▸ **Supplied material**
"""
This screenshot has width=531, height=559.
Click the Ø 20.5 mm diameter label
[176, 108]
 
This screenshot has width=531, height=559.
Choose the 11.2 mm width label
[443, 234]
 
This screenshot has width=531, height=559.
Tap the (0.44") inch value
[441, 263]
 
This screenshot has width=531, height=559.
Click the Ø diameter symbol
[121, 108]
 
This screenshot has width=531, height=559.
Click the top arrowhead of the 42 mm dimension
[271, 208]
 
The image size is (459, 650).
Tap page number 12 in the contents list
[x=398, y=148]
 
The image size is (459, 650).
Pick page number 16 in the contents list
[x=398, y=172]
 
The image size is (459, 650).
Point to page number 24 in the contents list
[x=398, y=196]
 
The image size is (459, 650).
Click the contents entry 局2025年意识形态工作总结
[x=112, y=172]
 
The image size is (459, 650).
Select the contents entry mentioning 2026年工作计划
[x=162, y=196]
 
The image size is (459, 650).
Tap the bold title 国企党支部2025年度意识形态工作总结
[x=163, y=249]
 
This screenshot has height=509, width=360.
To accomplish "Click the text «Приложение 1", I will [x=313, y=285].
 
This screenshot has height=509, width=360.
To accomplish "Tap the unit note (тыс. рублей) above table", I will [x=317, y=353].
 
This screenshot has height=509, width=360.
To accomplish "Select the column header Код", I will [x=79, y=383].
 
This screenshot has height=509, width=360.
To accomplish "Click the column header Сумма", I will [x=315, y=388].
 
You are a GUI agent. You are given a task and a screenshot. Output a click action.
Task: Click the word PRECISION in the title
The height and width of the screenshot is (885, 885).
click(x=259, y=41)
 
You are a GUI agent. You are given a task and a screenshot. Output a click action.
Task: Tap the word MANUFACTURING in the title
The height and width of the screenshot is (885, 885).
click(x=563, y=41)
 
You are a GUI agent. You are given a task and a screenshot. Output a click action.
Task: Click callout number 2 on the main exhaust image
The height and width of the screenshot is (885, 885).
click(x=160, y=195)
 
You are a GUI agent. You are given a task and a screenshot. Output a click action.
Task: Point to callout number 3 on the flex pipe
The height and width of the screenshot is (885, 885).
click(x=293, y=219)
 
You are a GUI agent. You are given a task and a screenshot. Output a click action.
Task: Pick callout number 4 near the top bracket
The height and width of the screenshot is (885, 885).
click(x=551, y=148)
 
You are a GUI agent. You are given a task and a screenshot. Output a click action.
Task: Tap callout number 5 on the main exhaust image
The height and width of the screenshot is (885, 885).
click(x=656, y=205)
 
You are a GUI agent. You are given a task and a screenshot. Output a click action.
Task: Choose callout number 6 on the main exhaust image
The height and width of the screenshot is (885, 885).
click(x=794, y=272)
"""
▸ **Problem description**
Return every line of the data above that contains the word "page", treating uppercase and lowercase letters as different.

▸ **Complete answer**
Tap page number 12 in the contents list
Pick page number 16 in the contents list
Point to page number 24 in the contents list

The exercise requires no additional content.